Cross-border data challenges

Data collected from different jurisdictions during the course of an investigation is often required to be strictly segregated based on local data laws, and, in the case of the PRC, the Law of the PRC on Guarding State Secrets. Similarly, in Japan, following amendments to the Act of Personal Information Protection, the Personal Information Protection Commission (PIPC) was established. According to PIPC regulations, entities must obtain the consent of the data subject prior to disclosure to overseas third parties. This serves to highlight the minefield of data privacy regulations, which those charged with managing investigations must keep front of mind throughout the course of an investigation.

Where data can be aggregated from multiple locations, the efficiency of the investigation is increased. For practical reasons, it is helpful for investigating professionals to be able to review and share data between locations. Also, when conducting data analytics–based exercises, either as a tool for red flag detection or in the course of an investigation, the analysis is more valuable when the data sits in one database and can be reviewed in the context of all the relevant data. For example, an analytical exercise reviewing expense reports by individual employees would ideally be able to identify benchmarks and outliers between employees across the entire business operations.

Strict data requirements necessitate a great deal of planning and preparation on the part of those managing investigations. While it is often necessary for all data collected during the eDiscovery process to be hosted in-country, this does not solve the issue of dealing with working papers and other documents obtained by forensic accountants and other investigating professionals. In most professional firms, in the ordinary course of business the preference is to store working files on cloud-based systems.

This is rarely appropriate for a cross-border investigation as it limits the control that can be placed on accessing and transmitting data. Another consideration is the location of email servers and backup policy of the investigating firm. Data may be effectively leaving the jurisdiction unbeknown to the individual user by virtue of server locations and routine backups. These considerations must be balanced with the risks associated with data loss if backups are disabled. When hiring consultants to assist with internal investigations, it is essential to consider the location and type of data sources that are in scope and how the flow of data will be controlled throughout the course of the investigation and stored or deleted on completion.

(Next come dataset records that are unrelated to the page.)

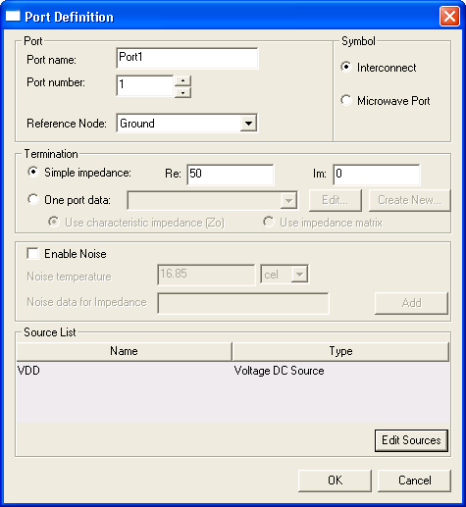Click the Cancel button
466x507 pixels.
pyautogui.click(x=414, y=481)
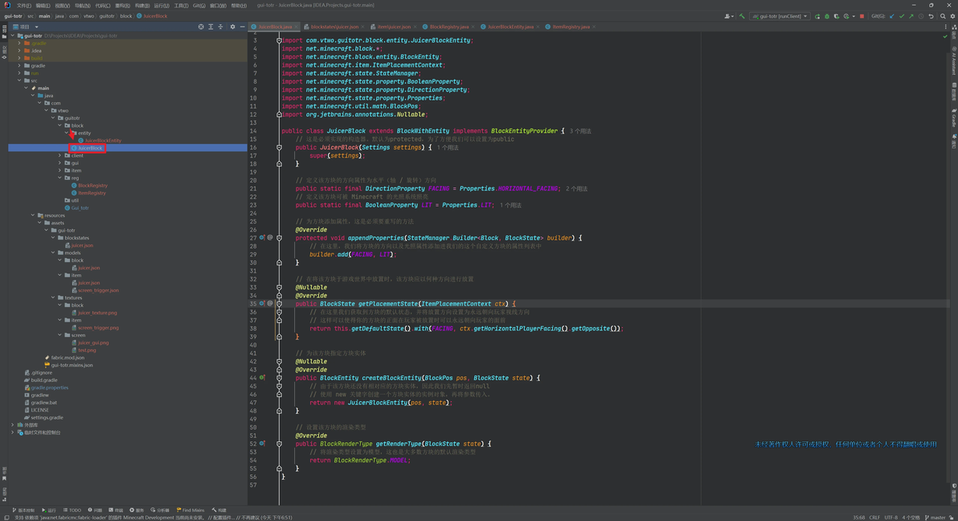Click the Build project hammer icon
Screen dimensions: 958x521
point(742,16)
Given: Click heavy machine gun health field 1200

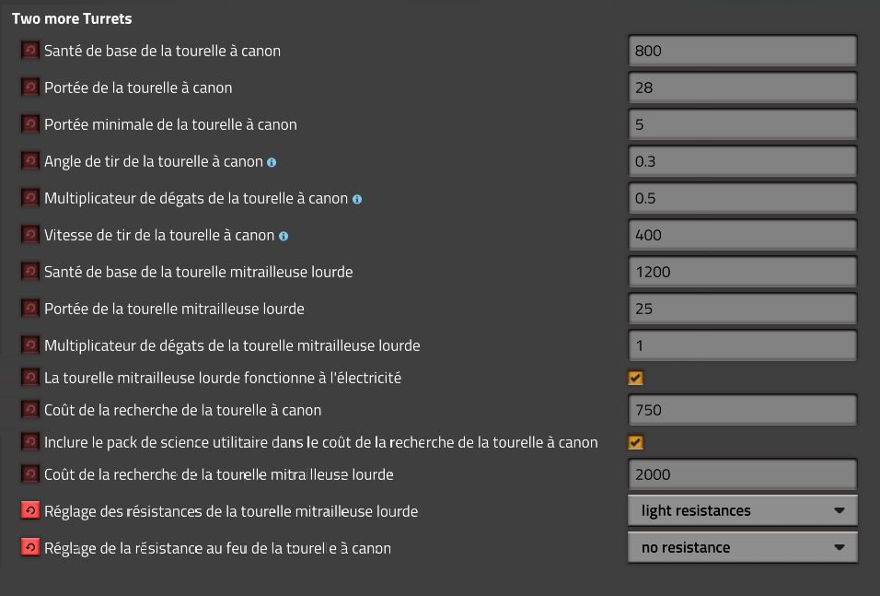Looking at the screenshot, I should click(742, 272).
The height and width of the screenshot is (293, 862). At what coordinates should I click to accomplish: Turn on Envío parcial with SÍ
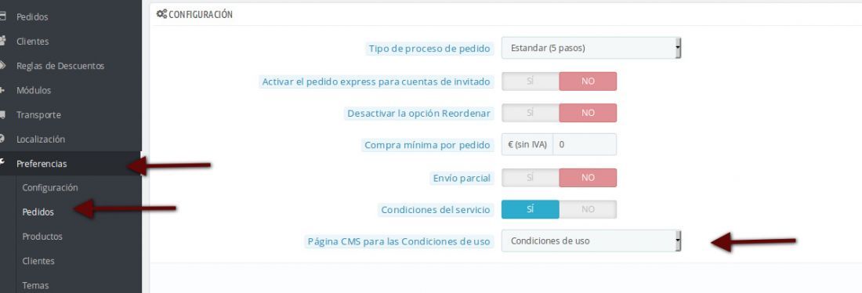[x=531, y=178]
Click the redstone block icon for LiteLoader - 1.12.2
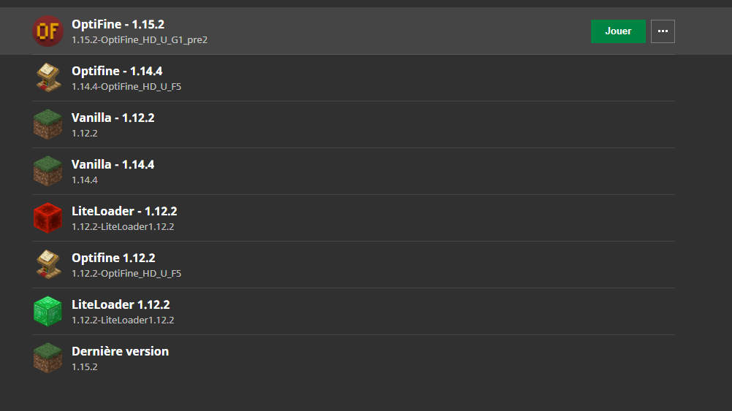Screen dimensions: 732x411 [x=47, y=218]
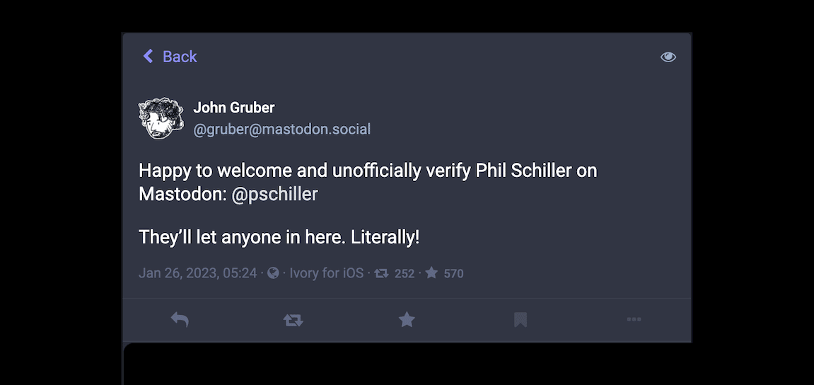Click the public visibility globe icon
Viewport: 814px width, 385px height.
273,273
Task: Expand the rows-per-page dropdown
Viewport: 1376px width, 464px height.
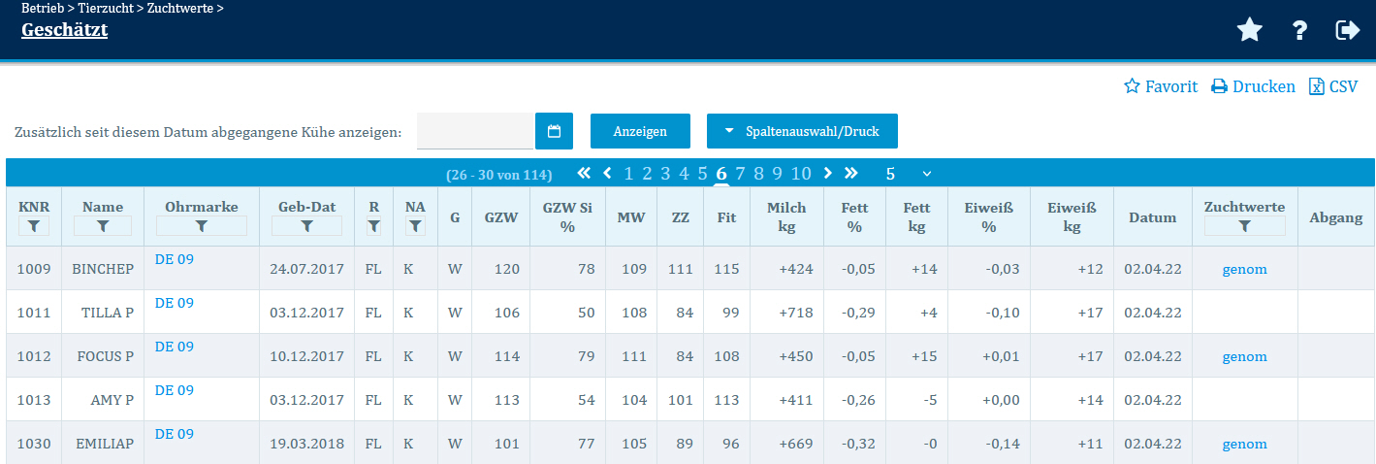Action: tap(908, 174)
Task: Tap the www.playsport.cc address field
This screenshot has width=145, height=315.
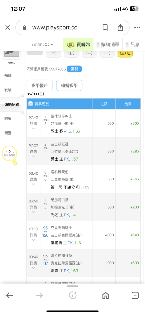Action: coord(55,27)
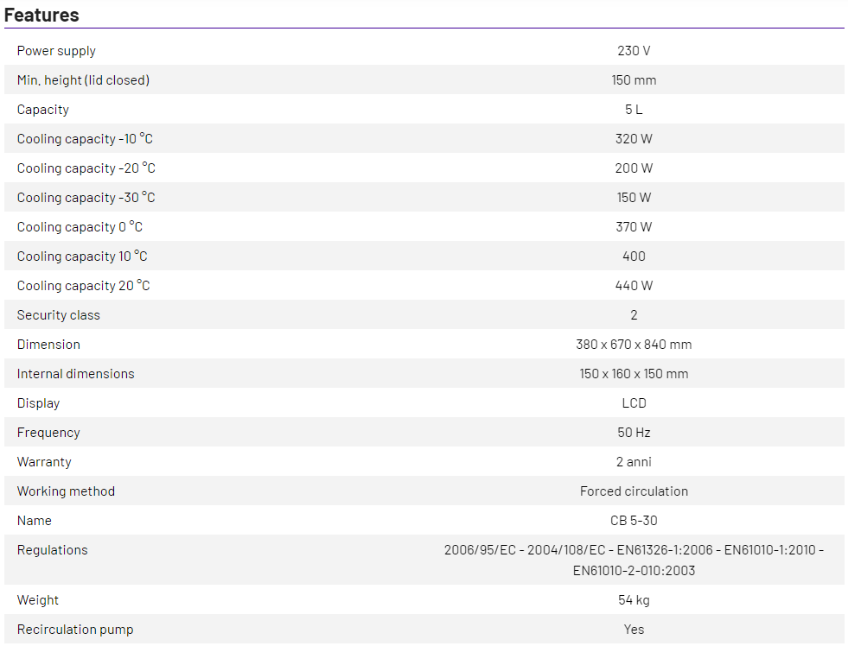Click the Security class label
848x646 pixels.
coord(58,315)
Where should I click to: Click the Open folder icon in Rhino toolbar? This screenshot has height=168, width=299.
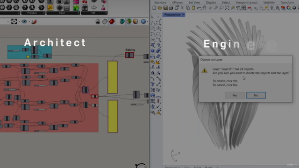(x=160, y=8)
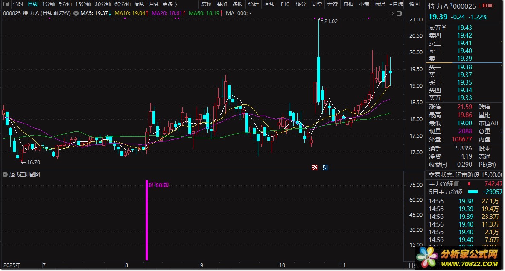Select the 周线 weekly chart tab

click(x=140, y=4)
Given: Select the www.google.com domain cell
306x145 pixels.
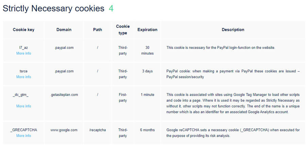Looking at the screenshot, I should (64, 130).
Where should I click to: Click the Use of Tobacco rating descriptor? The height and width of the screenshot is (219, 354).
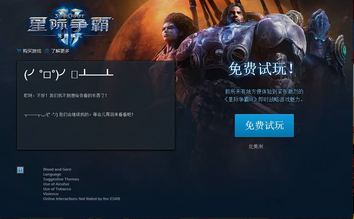coord(57,189)
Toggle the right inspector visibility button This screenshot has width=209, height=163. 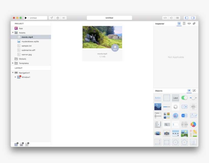(x=193, y=18)
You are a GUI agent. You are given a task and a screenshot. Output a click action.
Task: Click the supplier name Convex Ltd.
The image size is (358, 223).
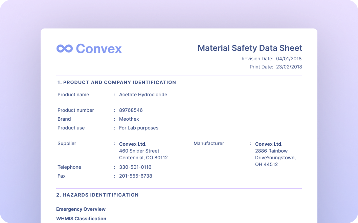click(x=133, y=144)
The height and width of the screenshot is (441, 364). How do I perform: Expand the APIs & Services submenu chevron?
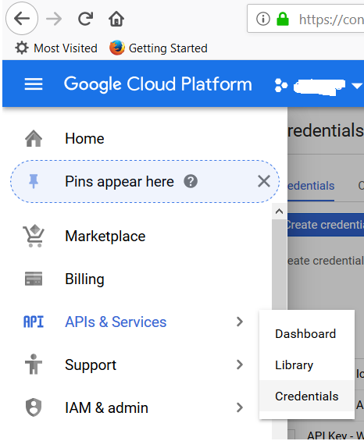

Where regulators and other stakeholders are concerned, there is an expectation that they will be kept apprised of developments as the investigation progresses and, of course, receive a final report. The impact of the report, particularly when it involves personal data and international regulators, may be lessened when findings can only be reported as part of aggregated data or in an anonymised format. For a corruption investigation, the findings will be at the level of individual transactions, payments to whom, and on what date and authorised by whom.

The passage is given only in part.